A Case of Evans Syndrome during Valproate Therapy.
- Author:
Eugene KIM
1
;
So Jeong YIM
;
Sang Rhim CHOI
;
Seung Youn CHUNG
;
Jin Han KANG
;
Dae Chul JEONG
;
Hack Ki KIM
Author Information
1. Department of Pediatrics, College of Medicine, The Catholic University of Korea, Seoul, Korea. dcjeong@olmh.cuk.ac.kr
- Publication Type:Case Report
- Keywords:
Evans syndrome;
Valproic acid
- MeSH:
Anemia, Hemolytic;
Child;
Coombs Test;
Epilepsy;
Female;
Hematologic Tests;
Humans;
Leg;
Oxidoreductases;
Purpura;
Red-Cell Aplasia, Pure;
Reticulocytes;
Thrombocytopenia;
Valproic Acid*
- From:Korean Journal of Pediatric Hematology-Oncology
2004;11(2):236-241
- CountryRepublic of Korea
- Language:Korean
-
Abstract:
We report the first case of immune mediated thrombocytopenia and concurrent hemolytic anemia (Evans syndrome) that developed during valproic acid (VPA) therapy. The 6 years-old girl had been stable with VPA therapy for seizure disorder for 5 years. She was admitted due to purpura and petechiae on both legs.
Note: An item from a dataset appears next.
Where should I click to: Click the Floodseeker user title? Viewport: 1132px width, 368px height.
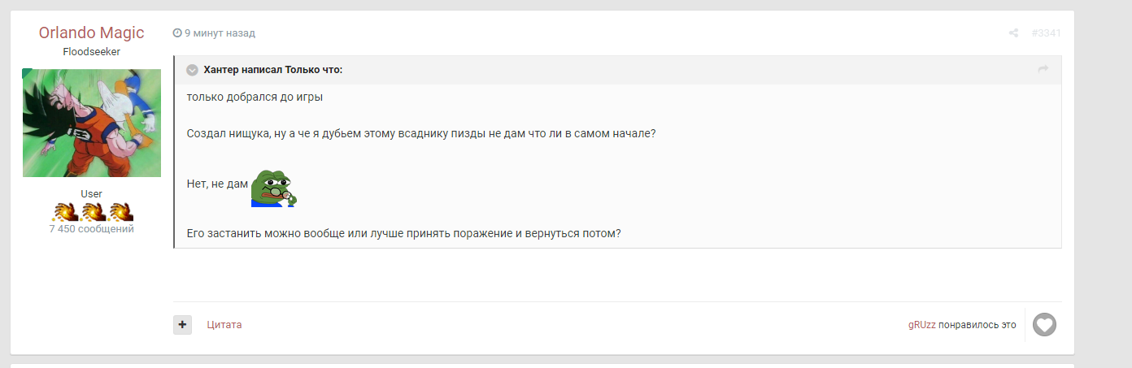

Her blood test was only significant for thrombocytopenia with normal hemoglobin level. Her thrombocytopenia was not caused by VPA toxicity, because of positive anti-platelet antibody. Thrombocytopenia was improved after steroid and intravenous globulin. However, hemoglobin was shown gradual drop with increased reticulocytes counts, high level of lactic dehydrogenase, and a positive direct Coombs test. She had a complete clinical recovery with negative anti-platelet antibody and direct Coombs test after discontinuation of VPA. VPA has a lot of side effects including hematologic toxicity, although this drug is used for seizure disorders. This report is the first Evans syndrome due to VPA, even though VPA induced pure red cell aplasia with positive anti-nuclear antibody or thrombocytopenia by direct toxicity.